A recently published intervention study has investigated the effects of whole grains (rye) compared with refined grains (wheat) on food intake over 24 h(Reference Isaksson, Sundberg and Aman 15 ). Incorporating the whole grains had no effect on energy intake at an ad libitum meal, in the evening or the following morning(Reference Isaksson, Sundberg and Aman 15 ).
There are few previous intervention studies that have investigated the effects of whole grains on satiety using subjective appetite ratings. The study by Isaksson et al. (Reference Isaksson, Sundberg and Aman 15 ) has found that consumption of whole grain (rye) at breakfast resulted in reports of greater satiety.

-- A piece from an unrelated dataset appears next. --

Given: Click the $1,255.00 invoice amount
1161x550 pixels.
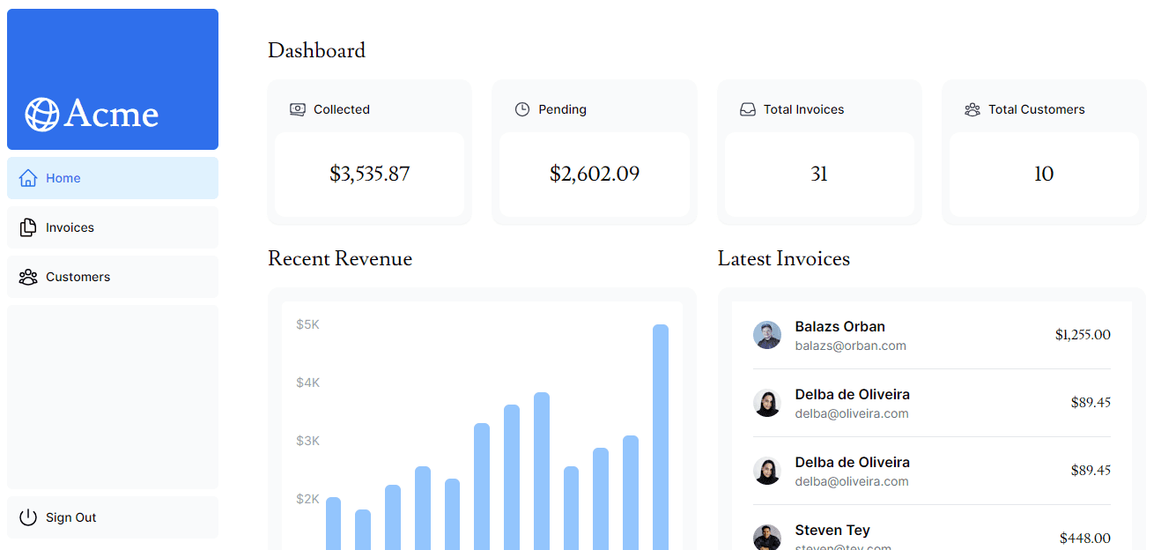Looking at the screenshot, I should click(1083, 335).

A study by Pereira et al. (Reference Pereira, Jacobs and Pins 16 ) has found that consumption of whole grains (80 % wheat and 20 % mixed whole grain) indicated a trend towards less hunger between meals compared with refined-grain consumption; and in an older study, satiety scores were found to be higher following less-processed grains compared with refined grains(Reference Holt and Miller 17 ).

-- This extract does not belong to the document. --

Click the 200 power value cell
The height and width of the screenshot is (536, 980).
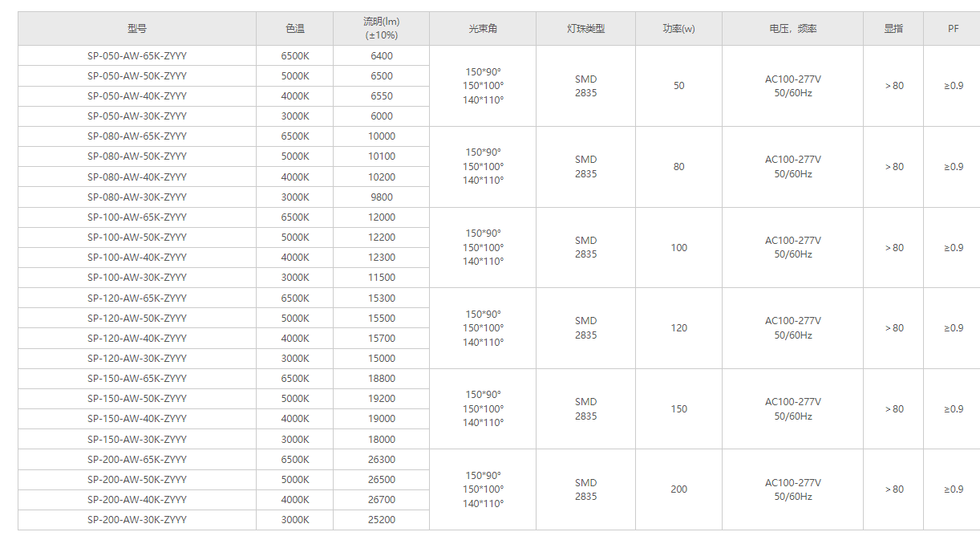pos(678,489)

The present study has shown that when 48 g of whole grains are consumed daily for 3 weeks, there is no effect on appetite or food intake, and therefore would oppose the expert opinion that high-whole-grain diets could be directly beneficial for weight management due to effects on satiety. In the absence of any acute change in satiety in response to food, following whole grains, it is unclear how whole grain intake per se would have an impact on chronic life-course dietary habits, as suggested in the epidemiological studies. It is well established that those who eat high-whole-grain diets also tend to follow other healthier lifestyle choices, such as consuming high amounts of fruits and vegetables, being non-smokers and being more physically active. It may therefore be a combination of these factors that exerts the beneficial effects observed with whole grains in epidemiological studies rather than with the whole grains themselves.
Acknowledgements
We thank all participants for their time. C. L. B. was involved in designing the study protocol, recruiting the volunteers, conducting the study, analysing the data and writing the manuscript. K. L. H. and P. J. Y. were involved in recruiting the volunteers and conducting the study. G. S. F. was involved in obtaining the funding, designing the intervention material and refining the manuscript. M. D. R. was involved in designing the study protocol, assisting on study days, analysing the data and refining the manuscript. There were no conflicts of interest. C. L. B. was supported by an educational fellowship from Premier Foods, and the bread roll products were manufactured and supplied by Premier Foods. G. S. F. is supported by the Imperial College Biomedical Research Centre and an NIHR Senior Investigator Award.